Answer: c. Wait for the ICD to defibrillate the patient. Rationale: If the dysrhythmia deteriorates into ventricular fibrillation, the implantable cardioverter defibrillator is programmed to defibrillate at a higher energy. If the dysrhythmia terminates spontaneously, the device will not discharge.
A patient is admitted after a positive exercise treadmill test with a diagnosis of coronary artery disease (CAD) and stable angina. Radiographic tests show that the patient has blockage in the left main coronary artery and four other vessels. The nurse anticipates that the patient's treatment plan will include what treatment or procedure? a. Medical therapy b. PCI c. TAVR d. CABG
Answer: d. CABG Rationale: Early studies demonstrated coronary artery bypass graft (CABG) surgery was more effective than medical therapy for improving survival in patients with left main or three-vessel coronary artery disease and at relieving anginal symptoms. Medical therapy is recommended if the ischemia is prevented by antianginal medications that are well tolerated by the patient. Surgical revascularization has been shown to be more efficacious than percutaneous coronary intervention (PCI) in patients with multivessel or left main coronary disease. Transcatheter aortic valve replacement (TAVR) is a transformational therapy for patients who have severe aortic stenosis but who are extremely high-risk surgical candidates or who are inoperable by virtue of associated co-morbidities.
A patient is admitted after a femorotibial bypass graft. What nursing action is critical in the immediate postoperative period? a. Frequent assessment of the skin. b. Hourly assessment of intake and output. c. Monitoring for ST segment changes. d. Frequent pulse checks to the affected limb.
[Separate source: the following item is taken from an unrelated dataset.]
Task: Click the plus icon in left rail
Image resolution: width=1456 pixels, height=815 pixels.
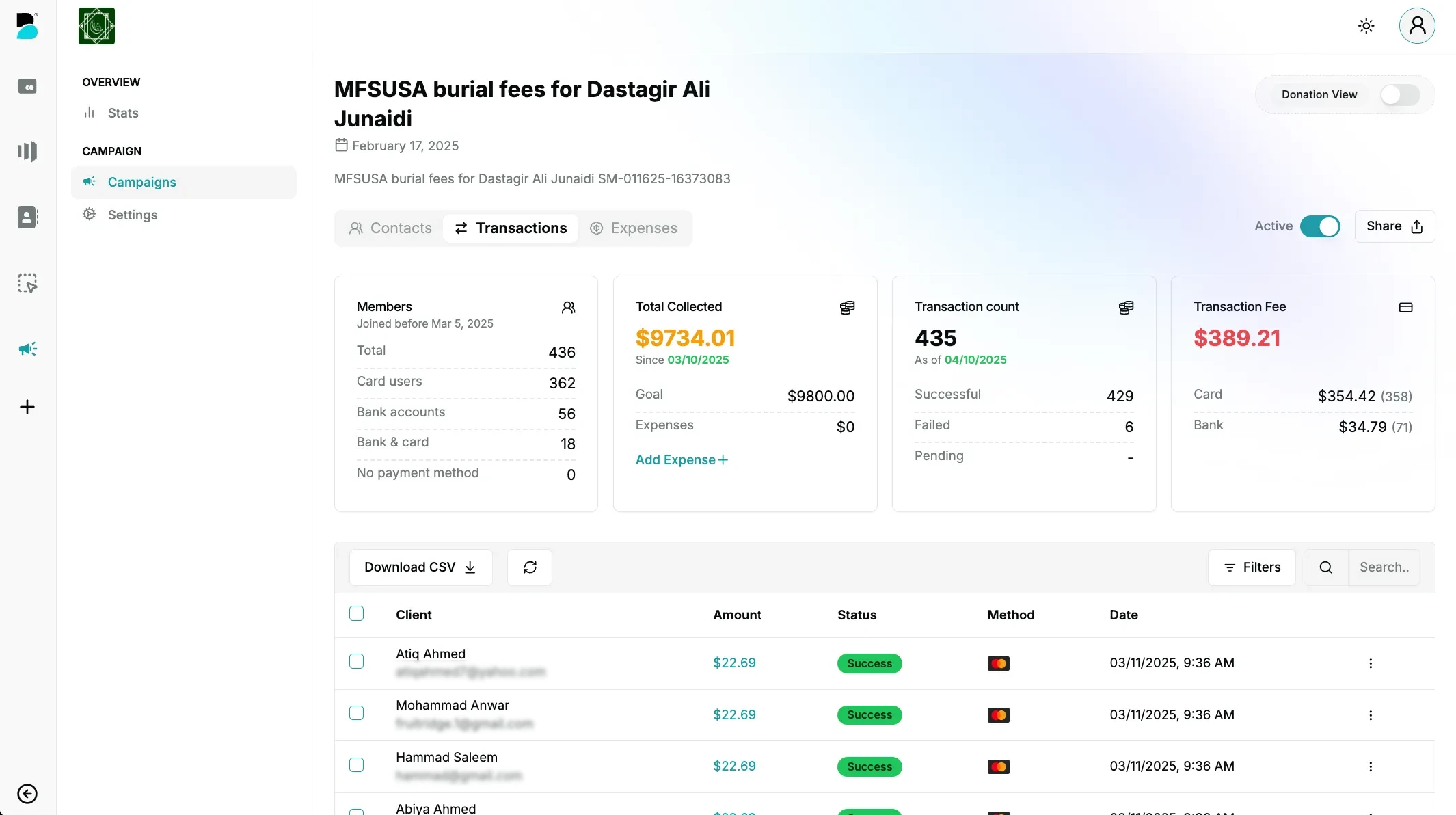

Answer: d. Frequent pulse checks to the affected limb. Rationale: The primary focus of nursing care in the immediate postprocedural period is assessment of the adequacy of perfusion to the affected limb and identification of complications. Pulse checks are performed frequently, and the physician is notified of any decrease in the strength of the Doppler signal. Because distal perfusion is compromised in this patient population, nursing measures to prevent skin breakdown are implemented. If the repair was performed above the renal arteries, kidney function may be impaired as a result of interruption of renal blood flow during the procedure. Urine output is therefore assessed hourly and supported with fluids and diuretics as needed. Because patients with peripheral vascular disease are at high risk for cardiac events, ST segment monitoring is performed to detect episodes of myocardial ischemia throughout the perioperative period.
What is the rationale for administrating a fibrinolytic agent to a patient experiencing acute ST-elevation myocardial infarction (STEMI)? a. Dilation of the blocked coronary artery. b. Anticoagulation to prevent formation of new emboli. c. Dissolution of atherosclerotic plaque at the site of blockage. d. Restoration of blood flow via lysis of the thrombus.
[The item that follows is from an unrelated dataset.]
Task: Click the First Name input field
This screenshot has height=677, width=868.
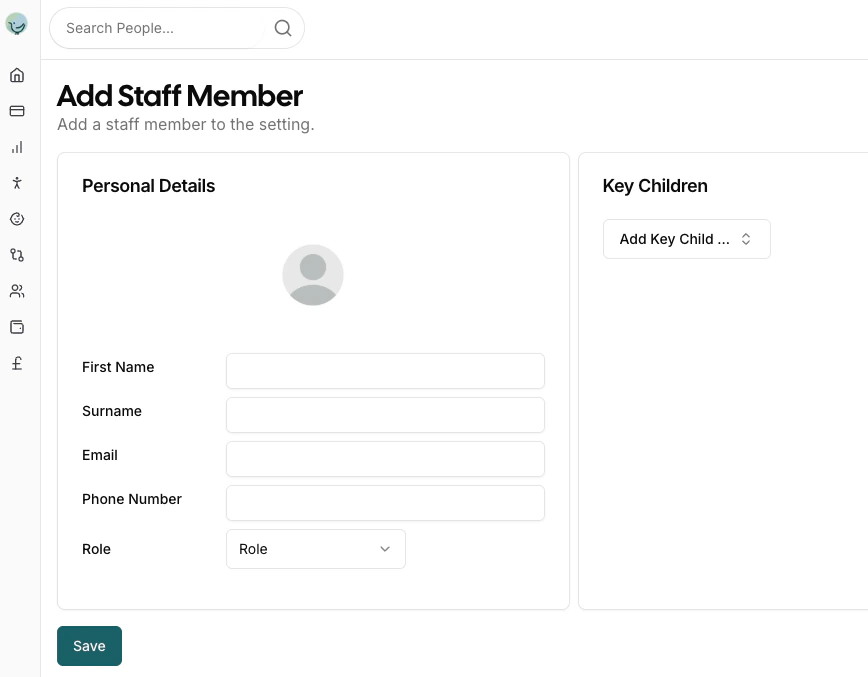Action: click(x=385, y=371)
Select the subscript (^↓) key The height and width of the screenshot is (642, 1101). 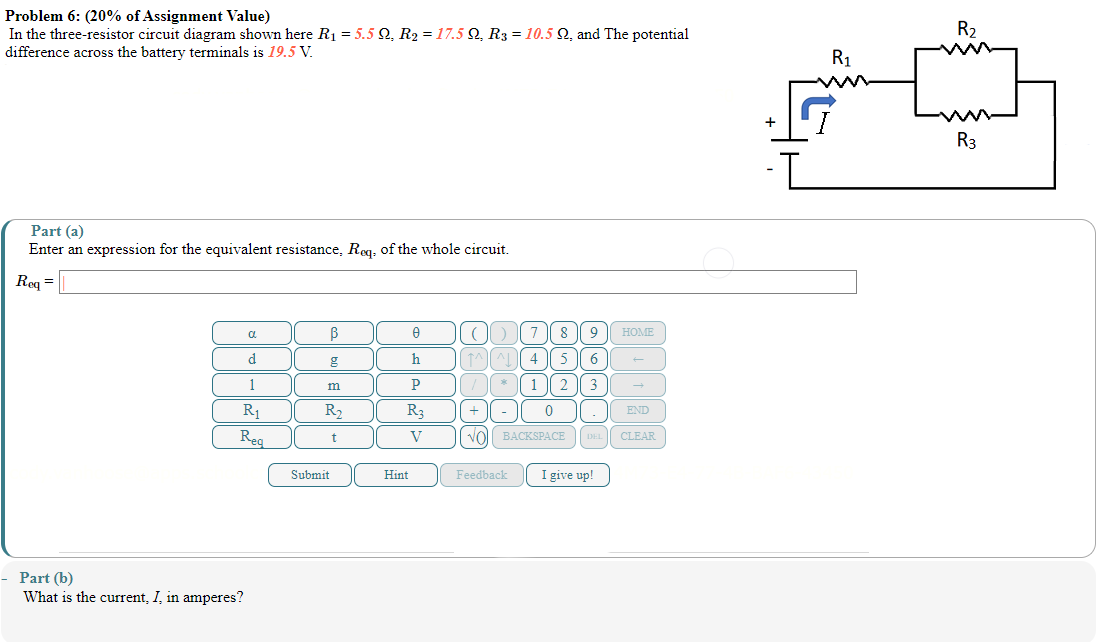tap(502, 358)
Answer: d. Restoration of blood flow via lysis of the thrombus. Rationale: The administration of a fibrinolytic agent results in the lysis of the acute thrombus, thus recanalizing, or opening, the obstructed coronary artery and restoring blood flow to the affected tissue. After perfusion is restored, adjunctive measures are taken to prevent further clot formation and reocclusion.
Noninvasive emergency pacing is best achieved via the use of which type of temporary pacing? a. Transvenous (endocardial) b. Epicardial c. Transthoracic d. Transcutaneous
Answer: d. Transcutaneous Rationale: Transcutaneous cardiac pacing involves the use of two large skin electrodes, one placed anteriorly and the other posteriorly on the chest, connected to an external pulse generator. It is a rapid, noninvasive procedure that nurses can perform in the emergency setting and is recommended for the treatment of symptomatic bradycardia.